São 45, mais 20 do que no ano passado. A situação resulta do fraco nível de manutenção das mesmas. A maioria encontra-se no Norte e Nordeste do território brasileiro, em particular nos Estados do Acre, Alagoas e Bahia.
No entanto, se nada for feito esse número vai aumentar, porque os técnicos detectaram nove mil que caminham a passos largos para a degradação. Segundo relatório da Agência de Águas das mais de 24 mil barragens registadas no Brasil, três mil e 500 estão em situação de risco e cinco mil e 500 em dano potencial.
No ano passado, ocorreram 14 desabamentos de barragens, mas sem vítimas mortais. No entanto, em 2015, o desmoronamento de uma barragem particular, na cidade de Mariana, provocou 19 mortes, desalojou milhares de famílias e destruiu ecossistemas ao logo de 650 quilómetros. O rebentamento da barragem da empresa mineira Samarco originou o maior desastre ambiental registado em solo brasileiro, deixando populações inteiras sem sustendo, devido à poluição originado pelo dacidente.

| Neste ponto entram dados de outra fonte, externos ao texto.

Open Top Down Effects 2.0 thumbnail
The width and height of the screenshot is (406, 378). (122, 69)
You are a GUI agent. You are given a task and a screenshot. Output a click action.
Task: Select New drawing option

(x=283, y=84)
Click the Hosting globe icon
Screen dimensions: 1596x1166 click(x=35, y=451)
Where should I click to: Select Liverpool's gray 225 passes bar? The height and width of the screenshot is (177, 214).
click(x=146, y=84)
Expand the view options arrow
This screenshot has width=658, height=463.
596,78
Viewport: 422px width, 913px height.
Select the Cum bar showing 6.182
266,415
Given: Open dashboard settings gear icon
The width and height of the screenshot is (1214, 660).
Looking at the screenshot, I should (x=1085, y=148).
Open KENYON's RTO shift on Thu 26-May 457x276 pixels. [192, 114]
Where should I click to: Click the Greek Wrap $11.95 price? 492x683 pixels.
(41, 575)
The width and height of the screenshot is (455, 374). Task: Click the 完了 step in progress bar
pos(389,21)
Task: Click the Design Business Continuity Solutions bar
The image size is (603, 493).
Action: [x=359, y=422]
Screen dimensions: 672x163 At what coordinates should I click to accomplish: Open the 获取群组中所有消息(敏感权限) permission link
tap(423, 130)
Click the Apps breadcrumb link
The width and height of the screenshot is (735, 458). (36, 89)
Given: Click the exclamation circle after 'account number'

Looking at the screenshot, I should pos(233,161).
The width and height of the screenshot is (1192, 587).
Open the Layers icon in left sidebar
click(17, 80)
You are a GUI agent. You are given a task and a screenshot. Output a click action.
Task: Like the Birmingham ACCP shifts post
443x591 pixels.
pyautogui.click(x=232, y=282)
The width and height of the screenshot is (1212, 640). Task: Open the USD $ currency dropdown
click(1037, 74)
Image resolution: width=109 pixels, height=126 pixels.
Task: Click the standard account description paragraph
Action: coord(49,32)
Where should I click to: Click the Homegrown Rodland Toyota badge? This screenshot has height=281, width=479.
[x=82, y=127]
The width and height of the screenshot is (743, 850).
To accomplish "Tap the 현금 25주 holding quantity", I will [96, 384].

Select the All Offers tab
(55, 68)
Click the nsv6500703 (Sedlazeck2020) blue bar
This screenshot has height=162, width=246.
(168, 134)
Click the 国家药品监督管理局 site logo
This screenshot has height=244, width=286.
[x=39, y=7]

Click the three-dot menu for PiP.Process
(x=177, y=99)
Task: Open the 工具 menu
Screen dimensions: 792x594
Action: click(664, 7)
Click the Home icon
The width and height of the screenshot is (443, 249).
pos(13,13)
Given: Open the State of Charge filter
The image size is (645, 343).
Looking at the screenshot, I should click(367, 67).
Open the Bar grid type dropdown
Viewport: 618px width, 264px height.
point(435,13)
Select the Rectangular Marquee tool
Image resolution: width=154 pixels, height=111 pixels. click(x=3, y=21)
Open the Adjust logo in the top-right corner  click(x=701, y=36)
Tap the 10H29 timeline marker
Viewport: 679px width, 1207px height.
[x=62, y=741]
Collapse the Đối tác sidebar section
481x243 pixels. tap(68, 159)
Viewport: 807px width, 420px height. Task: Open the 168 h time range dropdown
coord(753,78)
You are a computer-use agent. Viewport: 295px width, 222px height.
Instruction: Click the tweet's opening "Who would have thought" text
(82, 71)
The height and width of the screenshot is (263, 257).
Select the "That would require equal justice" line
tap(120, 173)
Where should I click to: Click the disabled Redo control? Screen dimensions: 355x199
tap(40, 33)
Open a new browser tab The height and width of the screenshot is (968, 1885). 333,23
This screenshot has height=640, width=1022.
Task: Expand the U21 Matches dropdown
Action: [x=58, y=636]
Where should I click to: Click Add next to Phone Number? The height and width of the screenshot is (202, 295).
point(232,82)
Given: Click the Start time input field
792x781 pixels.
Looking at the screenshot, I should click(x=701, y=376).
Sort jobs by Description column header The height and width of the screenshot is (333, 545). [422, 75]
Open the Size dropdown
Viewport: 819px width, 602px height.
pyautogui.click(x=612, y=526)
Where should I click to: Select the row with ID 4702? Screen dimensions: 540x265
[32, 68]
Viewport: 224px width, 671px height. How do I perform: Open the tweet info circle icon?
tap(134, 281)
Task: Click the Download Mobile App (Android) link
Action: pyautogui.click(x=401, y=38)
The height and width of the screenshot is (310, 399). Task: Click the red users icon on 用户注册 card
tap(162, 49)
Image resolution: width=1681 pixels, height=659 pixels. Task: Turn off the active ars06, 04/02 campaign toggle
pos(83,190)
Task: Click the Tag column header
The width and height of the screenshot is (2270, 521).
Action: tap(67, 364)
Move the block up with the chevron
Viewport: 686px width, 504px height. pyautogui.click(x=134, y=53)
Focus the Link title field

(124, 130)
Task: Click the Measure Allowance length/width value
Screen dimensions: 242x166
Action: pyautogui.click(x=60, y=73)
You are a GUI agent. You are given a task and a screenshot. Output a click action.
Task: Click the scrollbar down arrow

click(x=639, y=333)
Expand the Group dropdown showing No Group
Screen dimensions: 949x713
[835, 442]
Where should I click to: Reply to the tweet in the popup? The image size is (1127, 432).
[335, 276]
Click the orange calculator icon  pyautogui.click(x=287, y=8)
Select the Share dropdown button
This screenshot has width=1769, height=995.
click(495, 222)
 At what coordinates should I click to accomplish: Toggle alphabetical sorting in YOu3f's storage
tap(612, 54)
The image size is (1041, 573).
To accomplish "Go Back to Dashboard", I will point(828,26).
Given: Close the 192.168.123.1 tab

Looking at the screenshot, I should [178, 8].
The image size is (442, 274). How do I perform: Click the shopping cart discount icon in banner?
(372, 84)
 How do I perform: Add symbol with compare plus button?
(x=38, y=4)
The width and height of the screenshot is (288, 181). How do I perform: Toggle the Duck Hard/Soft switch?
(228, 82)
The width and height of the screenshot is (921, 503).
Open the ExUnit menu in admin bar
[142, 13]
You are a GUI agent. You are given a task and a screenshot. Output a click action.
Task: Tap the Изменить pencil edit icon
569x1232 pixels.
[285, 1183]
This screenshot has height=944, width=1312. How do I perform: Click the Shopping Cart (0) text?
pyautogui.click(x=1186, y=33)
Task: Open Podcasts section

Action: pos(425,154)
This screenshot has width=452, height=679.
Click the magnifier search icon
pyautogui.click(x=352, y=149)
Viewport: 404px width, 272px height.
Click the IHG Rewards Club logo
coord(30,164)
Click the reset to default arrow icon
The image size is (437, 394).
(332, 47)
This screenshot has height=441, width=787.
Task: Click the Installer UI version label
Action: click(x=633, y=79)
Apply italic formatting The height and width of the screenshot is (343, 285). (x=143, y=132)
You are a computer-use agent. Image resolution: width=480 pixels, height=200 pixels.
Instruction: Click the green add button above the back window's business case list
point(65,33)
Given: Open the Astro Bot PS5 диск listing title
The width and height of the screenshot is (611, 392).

Das 45 barragens em risco de colapso, 25 são públicas.
No ano passado, o Estado aplicou 34 milhões de reais em operações de manutenção e recuperação daquelas infra-estruturas de contenção e armazenamento de águas superficiais. Os mais de cinco milhões de euros aplicados são o dobro dos aplicados em obras do mesmo tipo, em 2016.